Cullen summarises Eric Harris’ personal hatreds in one word : inferiors. And he thought everyone was his inferior. Ames inverts this. Not inferiors, that was just showoff stuff. Instead : superiors. When you analyse these shootings apolitically, as Ames accuses everyone of so doing, your chosen aetiology is always the personal, so you say : these people snapped, they were mentally ill, psychopaths. Can’t do anything about that, get those types everywhere. Move along, show’s over folks. Nothing to see here. (The NRA are quick to do this.) From MA’s point of view, this is a giant copout.
Ames (p61) :
Cullen’s breakthrough is essentially this : Eric Harris murdered because Eric Harris was an evil murderer. Cullen rides this line of reasoning further down the light rail of idiocy.
In pages 211 to 213 MA goes after Cullen like a he's a dangerous dog.

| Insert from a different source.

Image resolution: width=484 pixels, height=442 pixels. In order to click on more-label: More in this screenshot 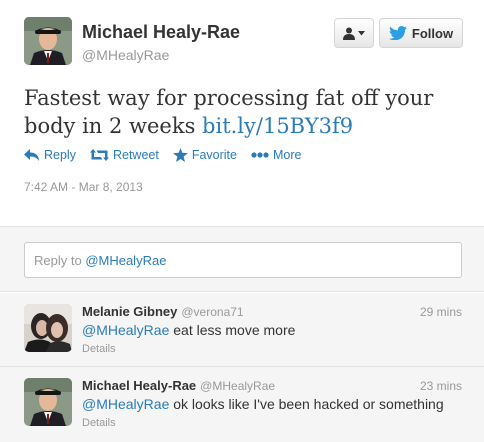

He lists all the ways that Eric Harris’s life was a living hell because of treatment meted out to him by the jock bullies of Columbine. NONE of this is in Cullen’s book (I just read that one). Frankly, I’m amazed. One of these guys is right, but I don’t know which one.
FROM A BRITISH PERSPECTIVE
In Britain the kind of rampage this book debates, the latest horrible example of which we are still reeling from, does not happen very often because we have truly draconian gun control laws. Actually, three such rampages have happened here - one in which a guy walked around the small town of Hungerford and shot 14 random people in 1987; the second, similar to Newtown, in which a guy went into a primary school in Dunblane, Scotland, in 1997, and shot 16 five and six year old children plus one adult before shooting himself; and one in June 2010 in Cumbria, a tranquil beautiful part of the Lake District, in which a taxi driver shot and killed four people he had problems with and eight random others. I often hear an argument from Americans against gun control which says – if you restrict gun ownership you will take the guns out of the hands of lawful people and leave them in the hands of the criminals. And also – the knowledge that lawful citizens could be armed is a powerful prophylactic for criminals. None of that means a tuppeny halfpenny damn to a guy stepping into his office with a duffel bag full of semiautomatics or a 15 year old with his dad’s rifle. None of these office/school shooters have ever been gunned down before they’ve shot their victims and themselves. The argument doesn’t work at all. Also, and this is a strange point - no hardened gangsters have ever gone on a rampage and shot a dozen people. That's a crime done by civilians, people who the police had never heard of.
Stats from today's paper:
Gun homicide per 100,000 citizens :
Mexico - 10.0
USA - 2.98
Australia - 0.1
UK - 0.03
The message from Britain is that gun control laws work. But I’m not preaching to Americans. The toothpaste is out of the tube, you couldn’t get guns under control if you wanted to. I am so sorry.
THE WRAP-UP
Although I think this is a brave book with a solid urgent argument, Mark Ames beats his reader to a pulp and leaves him limp and bleeding by the end. The last 50 pages are a total slog, there will be no one who doesn’t involuntarily shriek “Mark Ames, enough already, I can’t take it anymore” to the consternation of their partners, neighbours, offspring or pets. One huge problem about MA’s argument-book is that aside from a total Year Zero Pol Pot style revolution or a 1000 megaton Love Bomb I don’t see what can be done about the horrors catalogued in Going Postal. Two terms of Obama will not do the trick, I’m afraid.